To read the biography of a brilliant writer without having read any of her writings — that seems unwise, perhaps especially in the case of Rebecca West, who appears to have put her best self into her writings. As I told one of my readers, I’m afraid if you read her biography first, you might be put off from reading her.

It may be that Black Lamb and Grey Falcon was the first of her books that I heard about, and I did intend to read it back then. It is generally considered to be her magnum opus. My friend Cathy has read it, and so far she is the only real-life friend with whom I have been able to enjoy the kind of experience that West’s biographer describes below. Our most recent venue was the agape meal at church yesterday. 🙂

For a time I owned a large volume of West’s letters, but they were either depressing or boring for me; I wasn’t familiar enough with the personages of her era, and in letters she was often critical or complaining. The Birds Fall Down I found on my father’s bookshelf; I know it happened to be there because my grandfather had been a member of the Book-of-the-Month Club, which featured it. It was fascinating and gripping, and I knew I must read it again to truly grasp it, but first I would need an in-depth history lesson on the Bolshevik Revolution. None of that has happened yet.

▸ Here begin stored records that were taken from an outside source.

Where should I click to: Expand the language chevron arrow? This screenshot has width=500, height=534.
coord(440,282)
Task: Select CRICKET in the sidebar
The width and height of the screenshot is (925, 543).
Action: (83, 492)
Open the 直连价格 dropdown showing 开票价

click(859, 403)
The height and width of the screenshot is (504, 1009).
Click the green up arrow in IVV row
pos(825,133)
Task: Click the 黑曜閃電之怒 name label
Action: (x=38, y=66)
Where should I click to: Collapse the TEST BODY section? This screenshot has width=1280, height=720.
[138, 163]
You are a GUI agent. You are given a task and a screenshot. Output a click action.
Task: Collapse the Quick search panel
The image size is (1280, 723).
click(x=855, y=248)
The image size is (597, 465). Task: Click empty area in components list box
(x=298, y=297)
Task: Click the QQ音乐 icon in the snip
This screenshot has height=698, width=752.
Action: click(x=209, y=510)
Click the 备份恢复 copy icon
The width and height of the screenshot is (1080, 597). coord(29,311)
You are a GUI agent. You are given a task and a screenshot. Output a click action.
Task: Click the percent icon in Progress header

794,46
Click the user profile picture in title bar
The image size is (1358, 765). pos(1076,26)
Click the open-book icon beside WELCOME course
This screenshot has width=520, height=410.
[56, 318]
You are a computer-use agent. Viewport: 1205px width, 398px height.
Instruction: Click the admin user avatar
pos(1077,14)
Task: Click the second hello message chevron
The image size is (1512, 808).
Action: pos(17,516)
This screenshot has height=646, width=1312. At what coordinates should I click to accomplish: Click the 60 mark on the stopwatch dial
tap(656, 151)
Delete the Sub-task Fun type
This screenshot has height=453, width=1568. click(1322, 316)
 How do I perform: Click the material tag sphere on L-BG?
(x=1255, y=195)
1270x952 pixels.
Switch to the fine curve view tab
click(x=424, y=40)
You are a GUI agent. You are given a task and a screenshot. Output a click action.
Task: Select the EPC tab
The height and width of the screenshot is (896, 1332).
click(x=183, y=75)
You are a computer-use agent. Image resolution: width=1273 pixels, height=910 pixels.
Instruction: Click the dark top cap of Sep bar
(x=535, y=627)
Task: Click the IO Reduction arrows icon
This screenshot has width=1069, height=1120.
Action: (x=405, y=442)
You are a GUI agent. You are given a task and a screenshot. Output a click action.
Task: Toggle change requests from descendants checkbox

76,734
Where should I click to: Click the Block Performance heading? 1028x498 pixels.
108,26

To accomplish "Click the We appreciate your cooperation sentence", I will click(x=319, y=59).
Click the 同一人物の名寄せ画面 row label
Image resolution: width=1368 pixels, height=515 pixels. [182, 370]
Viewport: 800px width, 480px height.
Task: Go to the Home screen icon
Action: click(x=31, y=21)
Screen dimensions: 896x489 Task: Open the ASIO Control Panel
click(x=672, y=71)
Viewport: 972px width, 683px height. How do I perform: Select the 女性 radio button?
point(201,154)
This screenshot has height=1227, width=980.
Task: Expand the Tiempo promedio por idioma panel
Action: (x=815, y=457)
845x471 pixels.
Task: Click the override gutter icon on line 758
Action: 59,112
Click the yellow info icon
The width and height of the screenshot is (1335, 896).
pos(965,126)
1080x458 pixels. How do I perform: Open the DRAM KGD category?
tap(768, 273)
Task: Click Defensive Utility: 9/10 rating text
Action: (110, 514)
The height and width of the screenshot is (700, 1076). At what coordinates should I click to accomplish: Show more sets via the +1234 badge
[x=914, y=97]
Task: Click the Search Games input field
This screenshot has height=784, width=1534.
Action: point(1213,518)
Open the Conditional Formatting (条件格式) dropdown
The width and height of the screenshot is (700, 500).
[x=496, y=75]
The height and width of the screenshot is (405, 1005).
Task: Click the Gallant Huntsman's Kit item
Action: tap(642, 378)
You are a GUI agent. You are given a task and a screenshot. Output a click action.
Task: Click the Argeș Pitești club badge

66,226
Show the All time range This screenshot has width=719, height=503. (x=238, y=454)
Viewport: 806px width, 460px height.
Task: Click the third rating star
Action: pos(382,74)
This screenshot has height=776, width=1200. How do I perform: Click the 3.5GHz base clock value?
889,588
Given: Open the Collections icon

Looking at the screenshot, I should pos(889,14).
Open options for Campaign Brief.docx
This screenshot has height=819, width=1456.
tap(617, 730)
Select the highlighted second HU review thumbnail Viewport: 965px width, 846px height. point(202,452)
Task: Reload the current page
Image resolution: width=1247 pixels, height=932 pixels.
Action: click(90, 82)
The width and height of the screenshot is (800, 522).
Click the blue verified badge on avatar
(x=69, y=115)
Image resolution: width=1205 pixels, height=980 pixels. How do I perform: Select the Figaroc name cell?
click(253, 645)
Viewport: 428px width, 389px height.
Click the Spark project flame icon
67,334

I only know that West experienced some satisfaction and happiness in life because of what I read in the Aubrey Trilogy. It is a story of endless troubles, theirs and their friends’, from sibling bickering to murder, but I don’t mind sharing the drama with the Aubreys, because they manage to create such beauty and familial warmth out of their meager circumstances. Even the most traumatic or heartbreaking events become opportunities for increased love and understanding, and for growing up — but without sentimentality. West wrote the story in her 60’s, when she had surely grown up, too, and grown away from the stridency of her youth.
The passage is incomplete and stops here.